Acara yang diikuti sekitar 100 mahasiswa dari berbagai daerah ini mengusung tema penguatan peran mahasiswa dalam mewujudkan keadilan sosial, demokrasi substantif, serta pembangunan berkelanjutan. Forum tersebut menjadi wadah dialog konstruktif antara kalangan akademisi, mahasiswa, dan pemangku kepentingan untuk membahas arah pembangunan nasional jangka panjang.
Irjen Pol. Ribut Hari Wibowo, Kapolda Jawa Tengah, hadir sebagai narasumber utama dan menyampaikan orasi ilmiah yang menekankan urgensi peran generasi muda. Menurutnya, Indonesia Emas 2045 bukanlah sekadar visi abstrak, melainkan kerangka pembangunan konkret yang telah tertuang dalam Rencana Pembangunan Jangka Panjang Nasional (RPJPN) 2025–2045.

“Generasi muda merupakan penentu masa depan bangsa. Mahasiswa hari ini adalah calon pemimpin yang akan menentukan arah Indonesia di masa mendatang,” tegas Irjen Pol. Ribut Hari Wibowo.
Ia menambahkan bahwa Indonesia memiliki keunggulan demografis berupa bonus populasi generasi muda yang sangat besar. Oleh karena itu, mahasiswa PTKIN diharapkan mampu mengoptimalkan tiga kekuatan utamanya: ilmu pengetahuan, spiritualitas dan akhlak mulia, serta semangat kebangsaan yang selaras dengan tuntutan modernitas.
“Mahasiswa Islam harus naik kelas. Tidak hanya unggul secara akademik, tetapi juga memiliki kepedulian sosial yang tinggi, integritas moral yang kuat, dan kemampuan menjadi solusi di tengah masyarakat,” ujarnya.
Kapolda juga menyoroti pentingnya sinergi antara mahasiswa, perguruan tinggi, dan Polri. Mahasiswa, katanya, bukan lagi objek pengamanan semata, melainkan mitra strategis dalam menjaga stabilitas nasional, memperkuat demokrasi yang sehat, serta mendukung pembangunan yang berkeadilan.
Dalam kesempatan tersebut, Irjen Pol.
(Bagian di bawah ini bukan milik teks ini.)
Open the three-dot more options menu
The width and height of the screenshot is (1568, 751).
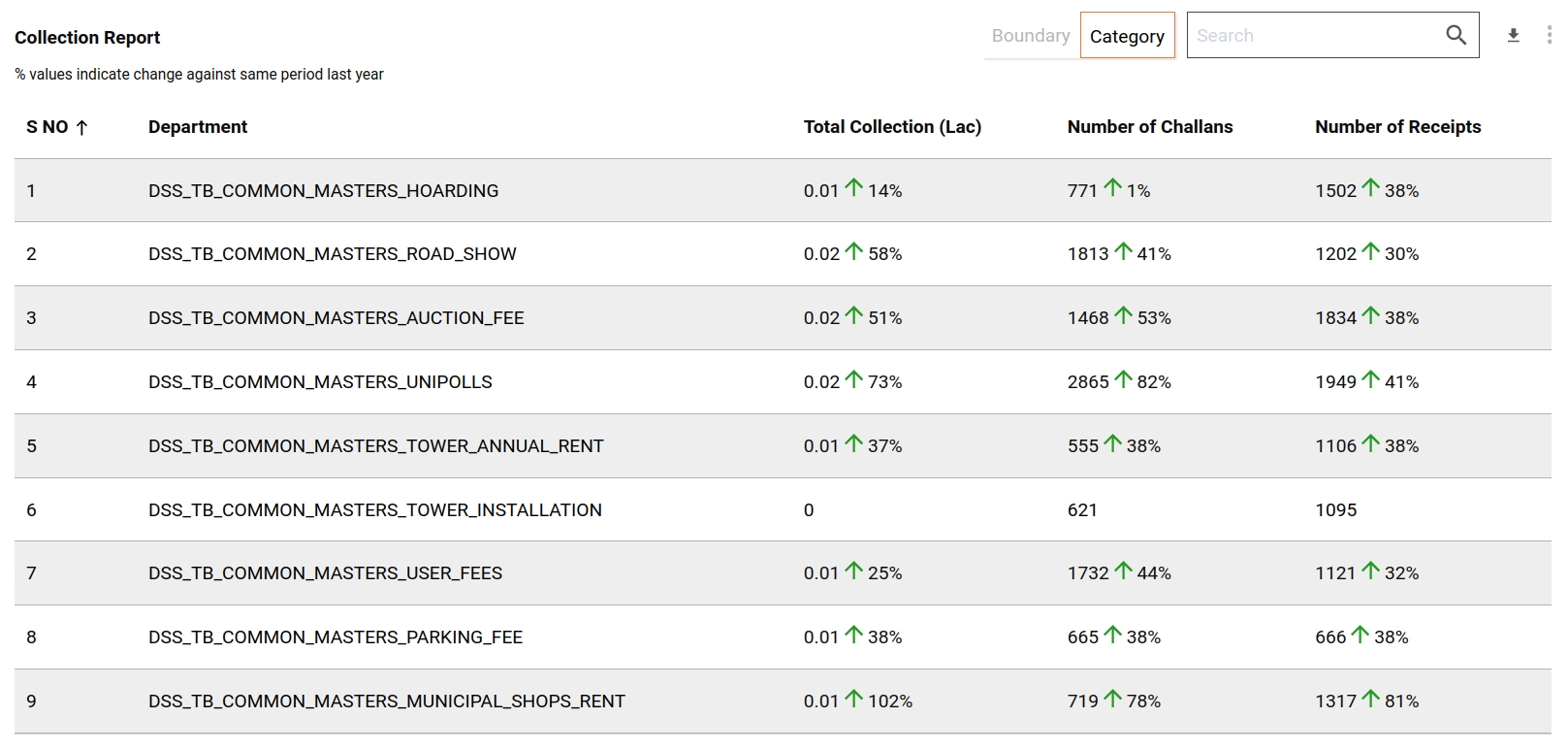coord(1548,36)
Ribut Hari Wibowo juga memperkenalkan pendekatan pemolisian berbasis customer oriented yang menjadi wajah baru Polri—lebih dekat, terbuka, dan responsif terhadap aspirasi generasi muda.
Baca juga: Mahasiswa Tapsel Desak Transparansi: Pelantikan Kadis Pendidikan Di tengah Badai Kritik
Rektor UIN Walisongo Semarang Prof. Dr. Musahadi, M.Ag., turut hadir bersama perwakilan KPU, unsur pemerintah daerah, dosen, serta para pemimpin mahasiswa PTKIN dari seluruh Indonesia. Sementara itu, Kabid Humas Polda Jawa Tengah Kombes Pol. Artanto menyatakan bahwa kehadiran Polri dalam forum akademik ini merupakan bagian dari komitmen membangun komunikasi dua arah dengan generasi muda.
“Polri ingin hadir lebih dekat melalui ruang-ruang dialog yang terbuka dan edukatif. Dengan sinergi yang baik antara mahasiswa, kampus, dan aparat, diharapkan lahir generasi yang kritis, berintegritas, serta memiliki kepedulian mendalam terhadap masa depan bangsa,” jelas Kombes Pol. Artanto.
Forum konsolidasi ini menjadi momentum penting di tengah era digital yang penuh tantangan, di mana mahasiswa diharapkan mampu menjadi penjaga nilai persatuan sekaligus katalisator inovasi sosial. Ke depan, kolaborasi lintas sektor seperti ini diharapkan terus diperkuat guna mewujudkan Indonesia yang maju, adil, dan berdaulat pada 2045.